**What you need to do:**
Would you transcribe exactly the lines from the one containing "Click the vertical scrollbar thumb" to the last line of the data below, both ends included, but none of the pictures?

Records from a collection

::::::::

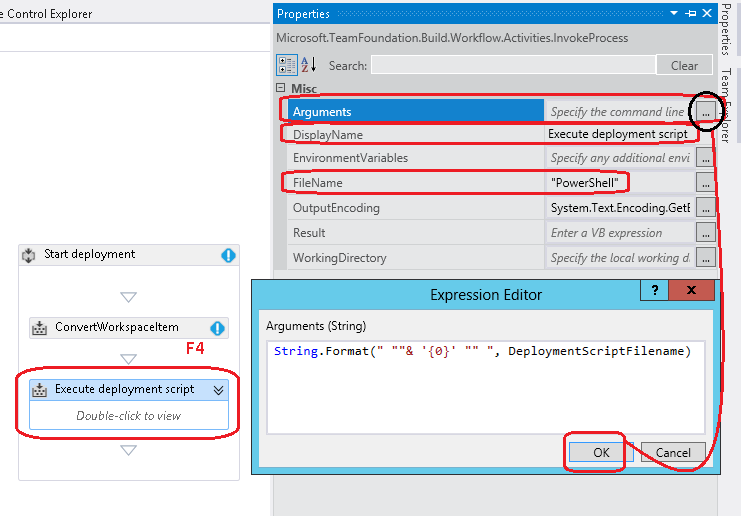Open ellipsis editor for Arguments property
741x516 pixels.
[706, 112]
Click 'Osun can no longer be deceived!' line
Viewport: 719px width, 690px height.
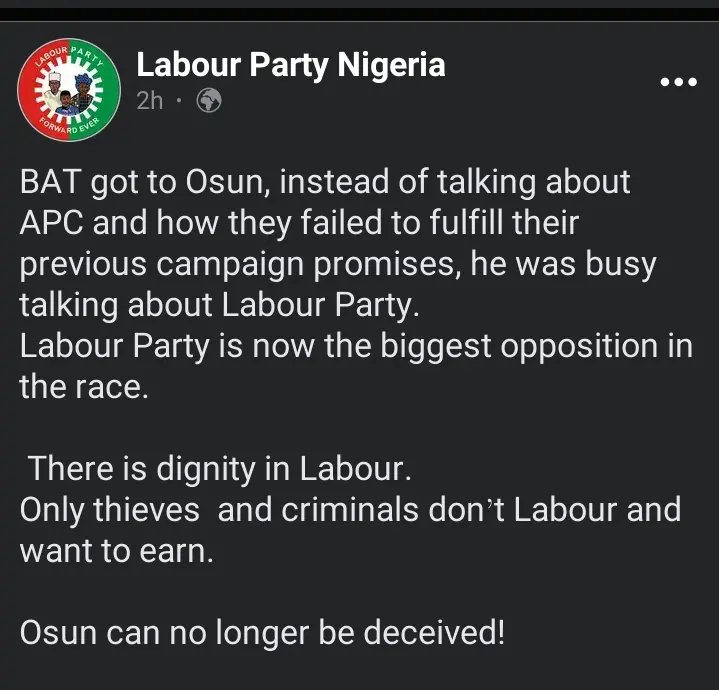tap(262, 633)
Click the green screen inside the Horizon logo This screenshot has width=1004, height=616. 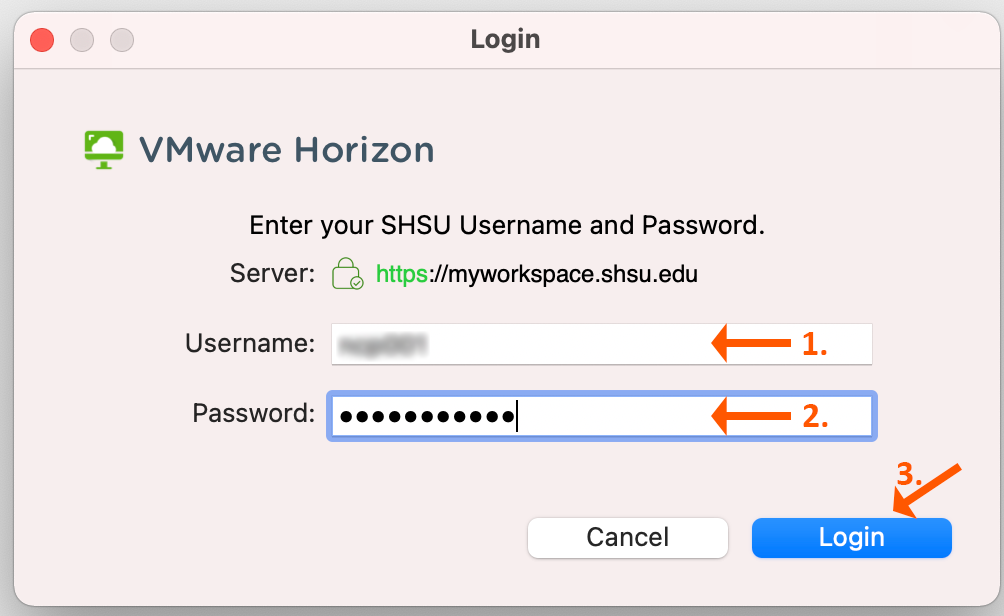click(x=103, y=144)
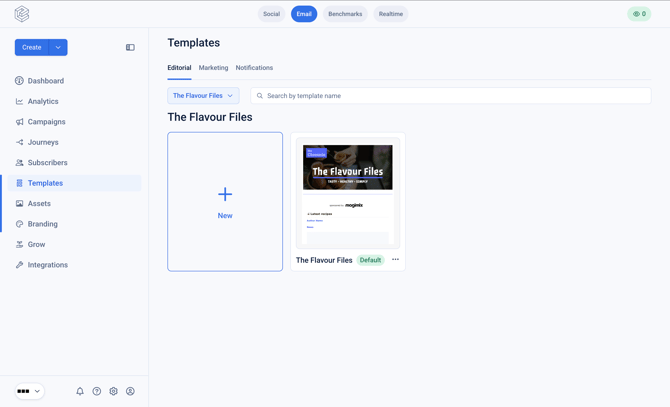Viewport: 670px width, 407px height.
Task: Focus the search by template name field
Action: pyautogui.click(x=451, y=96)
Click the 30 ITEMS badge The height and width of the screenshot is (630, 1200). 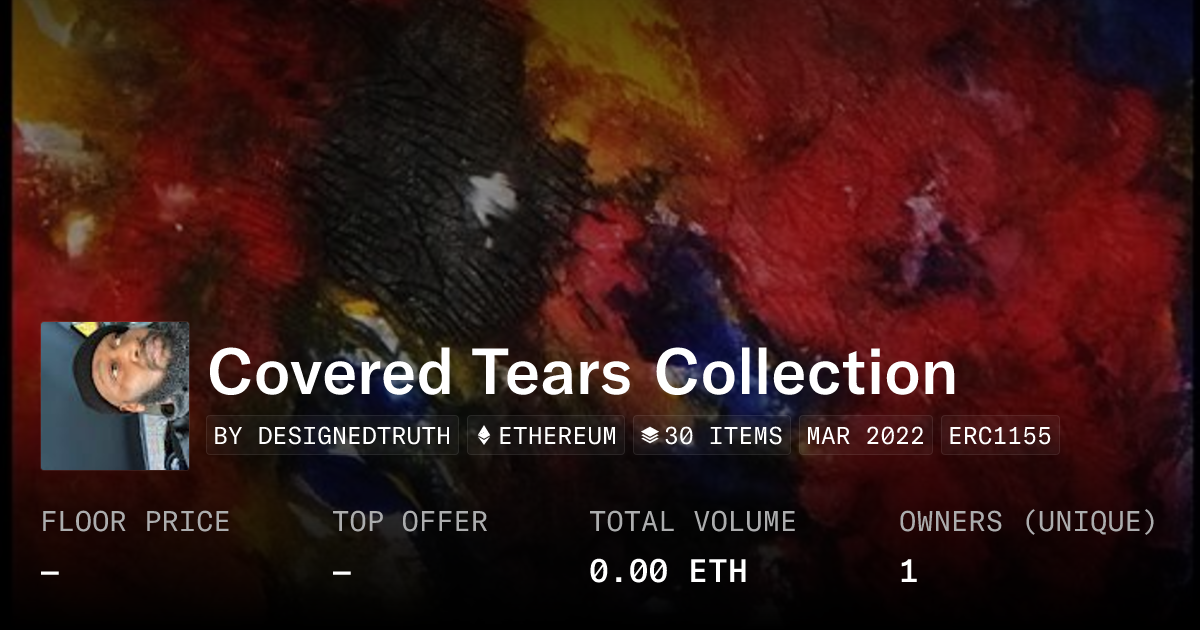point(712,436)
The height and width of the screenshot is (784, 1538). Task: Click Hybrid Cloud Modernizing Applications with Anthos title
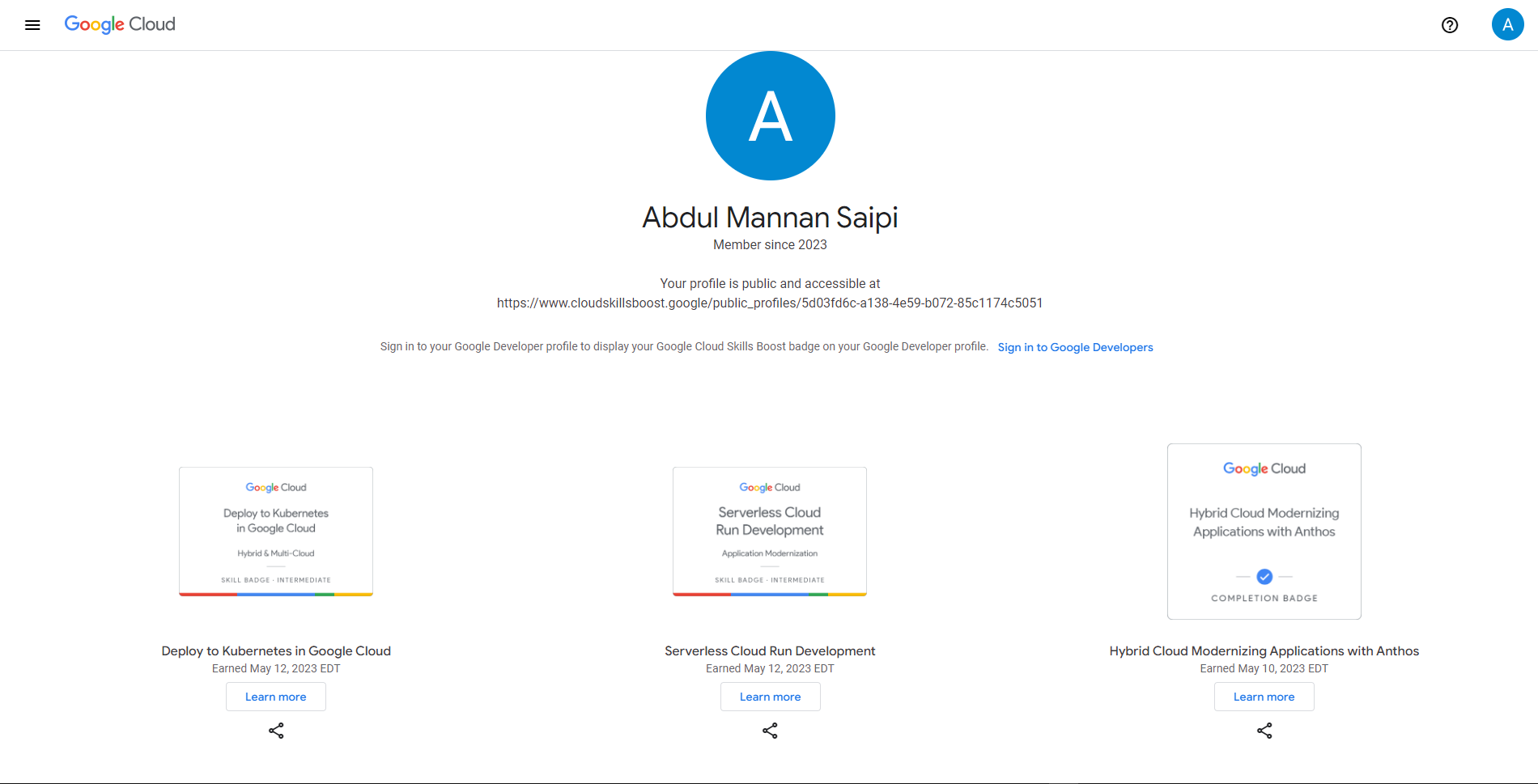(1264, 651)
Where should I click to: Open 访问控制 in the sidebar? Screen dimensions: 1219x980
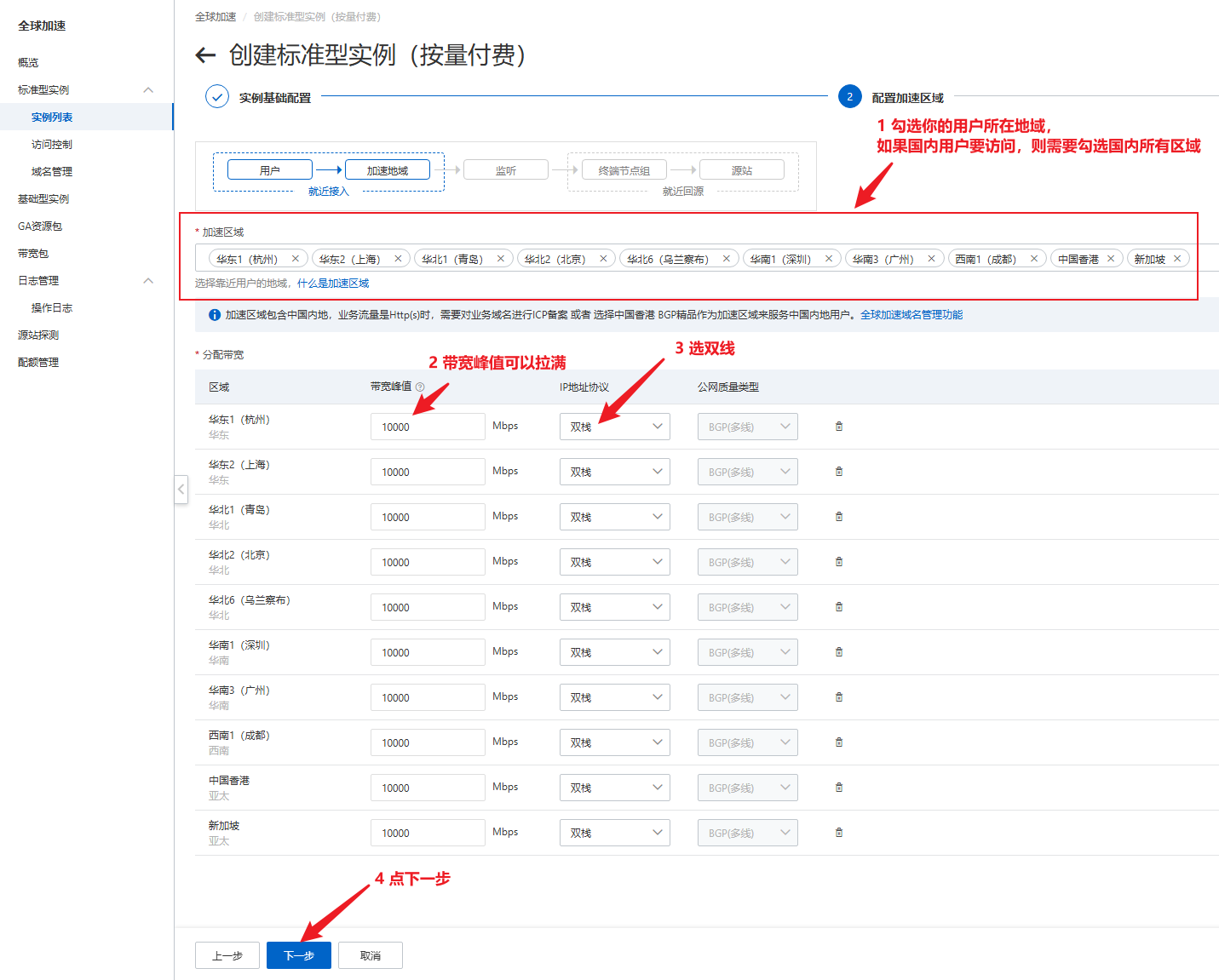coord(52,145)
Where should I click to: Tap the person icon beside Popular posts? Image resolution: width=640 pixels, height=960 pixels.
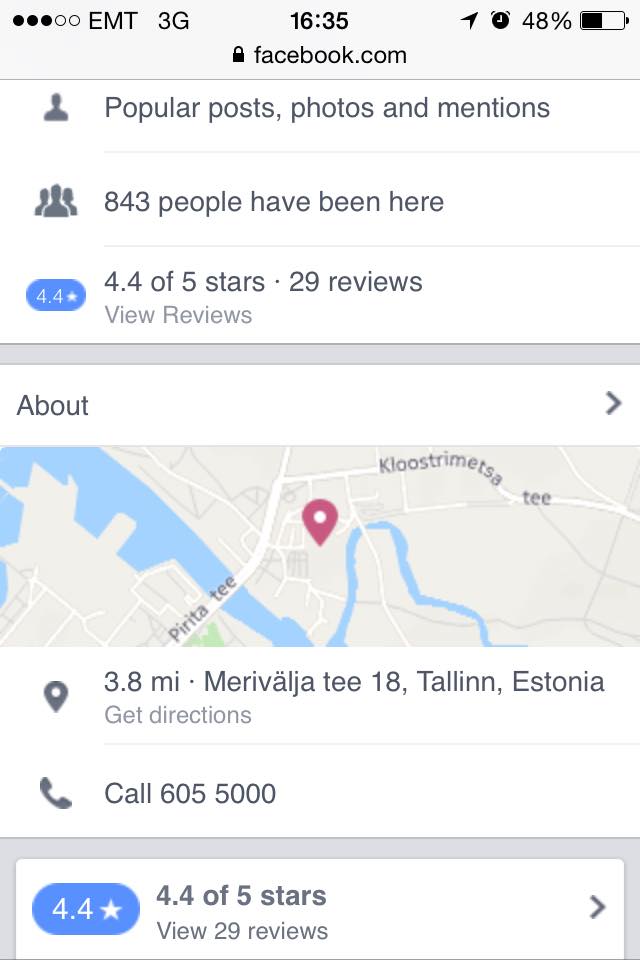56,108
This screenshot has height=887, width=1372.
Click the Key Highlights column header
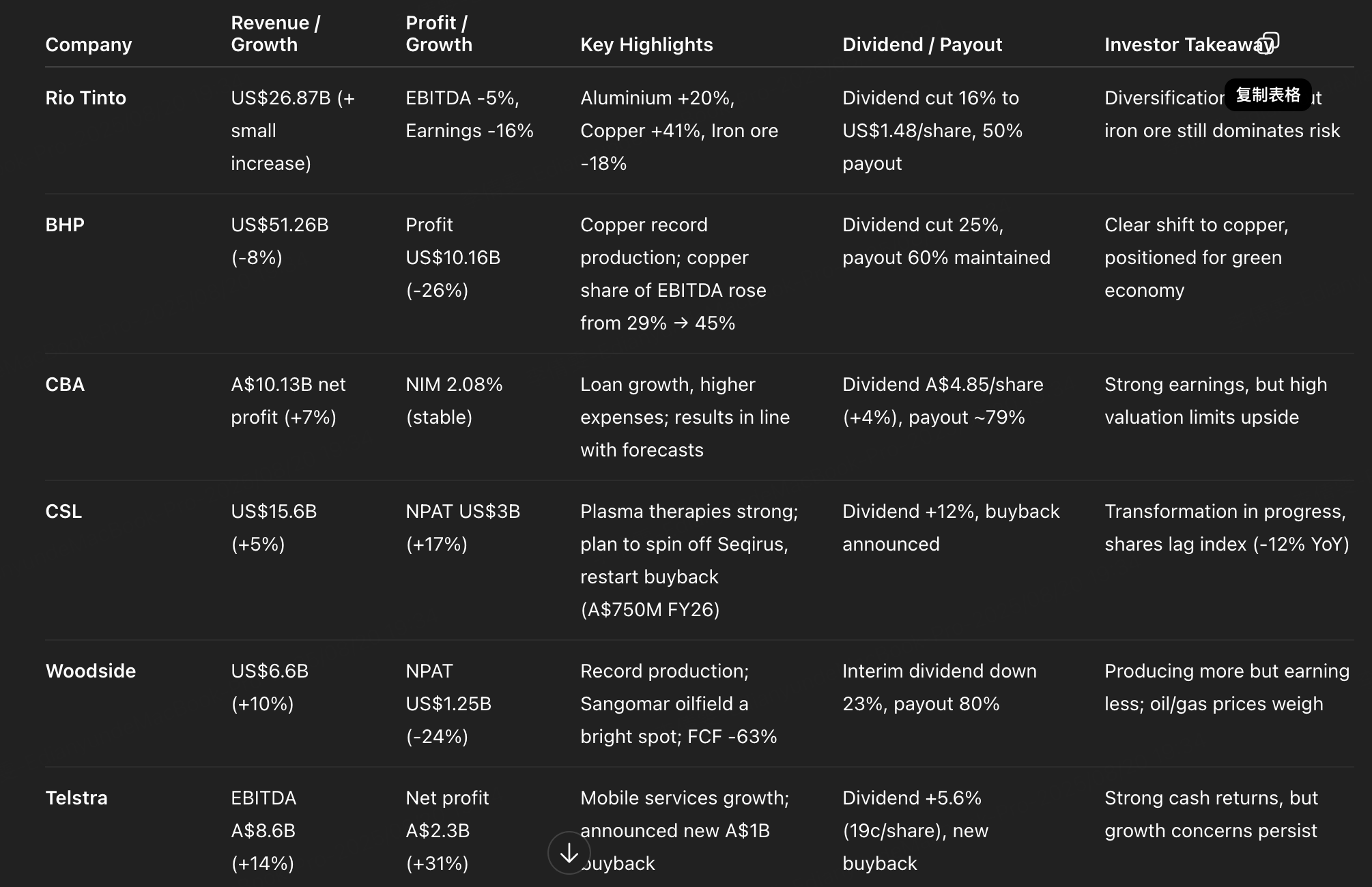(646, 45)

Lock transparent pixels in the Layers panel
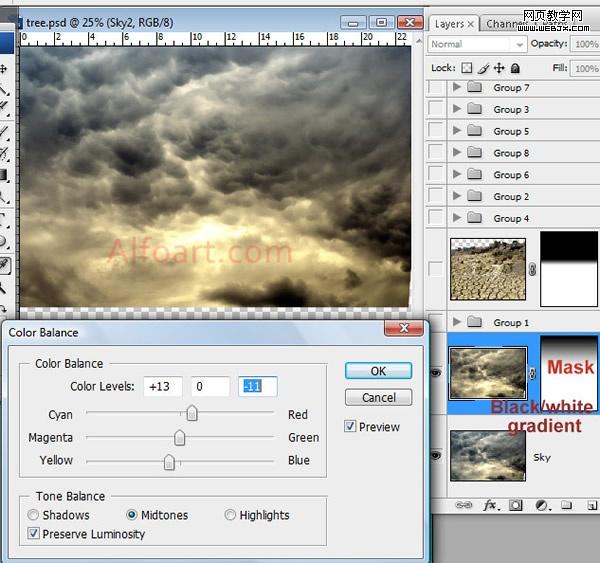tap(466, 69)
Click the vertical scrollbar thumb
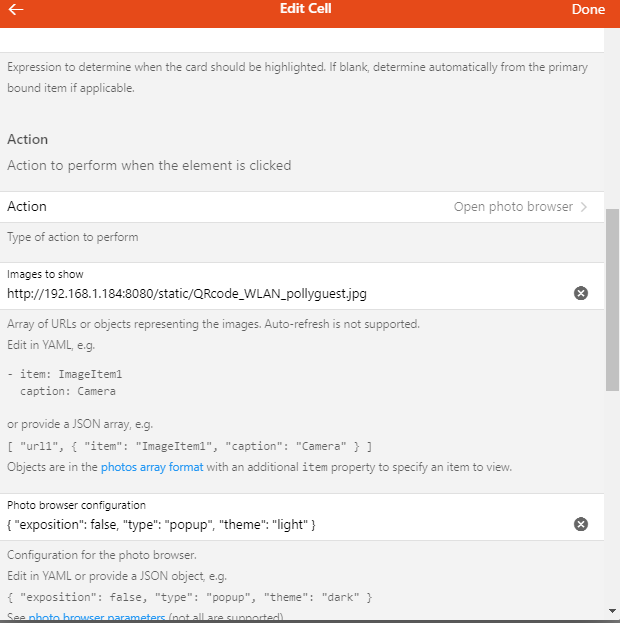 [612, 300]
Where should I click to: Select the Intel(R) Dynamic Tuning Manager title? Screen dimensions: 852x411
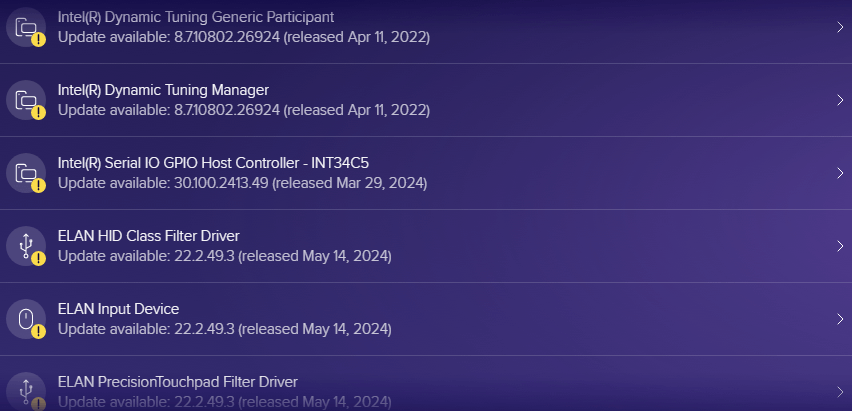(163, 90)
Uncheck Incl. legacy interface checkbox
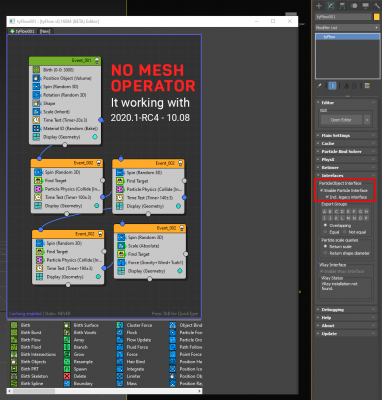The image size is (382, 400). [x=327, y=197]
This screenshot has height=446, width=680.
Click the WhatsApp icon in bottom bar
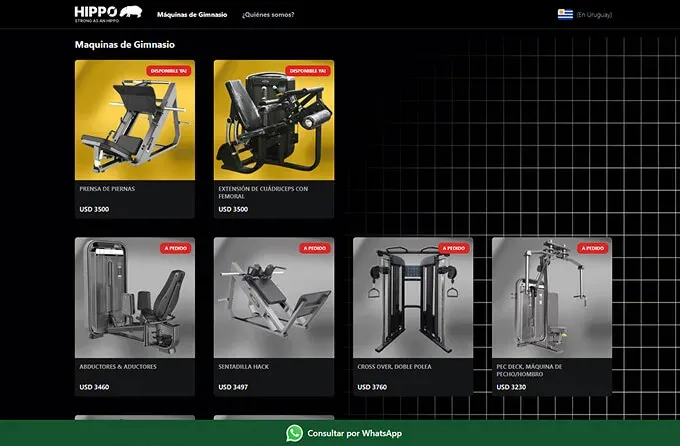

::::::::

**Answer area:**
Click the vertical scrollbar thumb
 [612, 300]
Where should I click to: Select the Intel(R) Dynamic Tuning Manager title? Screen dimensions: 852x411
(163, 90)
Uncheck Incl. legacy interface checkbox
The image size is (382, 400). [x=327, y=197]
This screenshot has height=446, width=680.
Click the WhatsApp icon in bottom bar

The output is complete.